AMAG Pharmaceuticals said that nine members of an FDA advisory committee voted to withdraw marketing clearance of Makena (hydroxyprogesterone caproate), while seven panel members voted to leave the product on the market under accelerated approval and require a new confirmatory trial. Shares in the company fell as much as 26% on the news.
Makena gained approval  in 2011 to reduce the risk of preterm delivery before 37 weeks of pregnancy, in women with a history of spontaneous preterm birth. AMAG obtained Makena in 2014 as part of its purchase  of Lumara Health, although the company announced  earlier this year that the confirmatory PROLONG study of the drug in patients with a history of a prior spontaneous singleton preterm delivery failed to meet its co-primary endpoints.
"We are disappointed with the nearly split vote on this key question and we are committed to working with the FDA to identify feasible ways to generate additional efficacy data on Makena," remarked AMAG chief medical officer Julie Krop. The company noted that it agreed with several committee members "who voiced concern that withdrawal of Makena would leave providers with no safe treatment options for pregnant women."

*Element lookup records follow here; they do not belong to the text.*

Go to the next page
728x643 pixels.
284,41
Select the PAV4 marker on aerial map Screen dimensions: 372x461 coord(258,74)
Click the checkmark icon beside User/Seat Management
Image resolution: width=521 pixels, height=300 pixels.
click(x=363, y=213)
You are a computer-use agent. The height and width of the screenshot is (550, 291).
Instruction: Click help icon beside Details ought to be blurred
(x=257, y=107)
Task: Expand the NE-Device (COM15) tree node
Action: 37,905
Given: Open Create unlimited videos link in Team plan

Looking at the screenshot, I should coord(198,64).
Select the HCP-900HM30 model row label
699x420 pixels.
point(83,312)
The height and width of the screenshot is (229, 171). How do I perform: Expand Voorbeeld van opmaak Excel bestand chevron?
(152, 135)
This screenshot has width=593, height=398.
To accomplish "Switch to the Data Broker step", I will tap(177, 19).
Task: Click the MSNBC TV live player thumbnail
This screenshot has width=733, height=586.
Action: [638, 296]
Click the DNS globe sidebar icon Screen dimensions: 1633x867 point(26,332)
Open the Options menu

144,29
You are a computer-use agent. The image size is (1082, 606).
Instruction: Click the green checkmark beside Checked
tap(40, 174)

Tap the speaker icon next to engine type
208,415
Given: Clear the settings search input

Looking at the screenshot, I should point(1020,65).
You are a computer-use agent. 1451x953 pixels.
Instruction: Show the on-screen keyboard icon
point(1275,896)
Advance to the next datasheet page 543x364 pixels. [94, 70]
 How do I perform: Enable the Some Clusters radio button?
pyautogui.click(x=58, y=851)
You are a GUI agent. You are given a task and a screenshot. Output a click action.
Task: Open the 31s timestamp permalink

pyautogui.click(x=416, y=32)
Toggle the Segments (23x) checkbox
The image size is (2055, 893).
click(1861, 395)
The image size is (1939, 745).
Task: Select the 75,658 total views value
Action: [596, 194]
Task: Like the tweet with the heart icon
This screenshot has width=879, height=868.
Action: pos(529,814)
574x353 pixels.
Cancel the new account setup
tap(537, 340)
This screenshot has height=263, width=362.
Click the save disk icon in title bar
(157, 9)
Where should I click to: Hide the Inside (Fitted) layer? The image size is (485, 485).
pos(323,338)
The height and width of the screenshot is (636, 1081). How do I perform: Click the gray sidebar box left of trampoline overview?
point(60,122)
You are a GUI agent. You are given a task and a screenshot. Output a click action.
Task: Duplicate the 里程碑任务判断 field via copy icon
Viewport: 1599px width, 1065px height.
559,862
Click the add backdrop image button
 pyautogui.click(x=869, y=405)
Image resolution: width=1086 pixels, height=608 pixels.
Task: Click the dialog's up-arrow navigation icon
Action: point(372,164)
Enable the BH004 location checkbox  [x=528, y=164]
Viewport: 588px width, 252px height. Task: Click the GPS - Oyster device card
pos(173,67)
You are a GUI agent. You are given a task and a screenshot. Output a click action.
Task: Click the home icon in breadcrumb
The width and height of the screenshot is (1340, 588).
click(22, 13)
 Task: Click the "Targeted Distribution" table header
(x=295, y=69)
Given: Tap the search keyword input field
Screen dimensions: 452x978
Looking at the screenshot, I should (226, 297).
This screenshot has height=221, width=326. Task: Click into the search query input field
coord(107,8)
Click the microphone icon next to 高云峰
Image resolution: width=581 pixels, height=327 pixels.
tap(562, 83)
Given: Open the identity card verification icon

Approval of Makena was based on study results showing that 37% of women aged 16 to 43 years of age who were pregnant with a single foetus and had a previous spontaneous preterm birth gave birth before 37 weeks, compared to 55% in the control group. Meanwhile, in the PROLONG trial, the incidence of preterm delivery at less than 35 weeks was 11% in the Makena group versus 11.5% for placebo.
Panel member Deborah Wing remarked "I struggled with my vote, but I had to look only at the data." The advisory committee voted unanimously that the PROLONG study showed no benefit, while only three members voted that the combined results of both trials showed substantial effectiveness. AMAG said that it will comment further on the advisory committee vote during its third-quarter financial results conference call on November 1.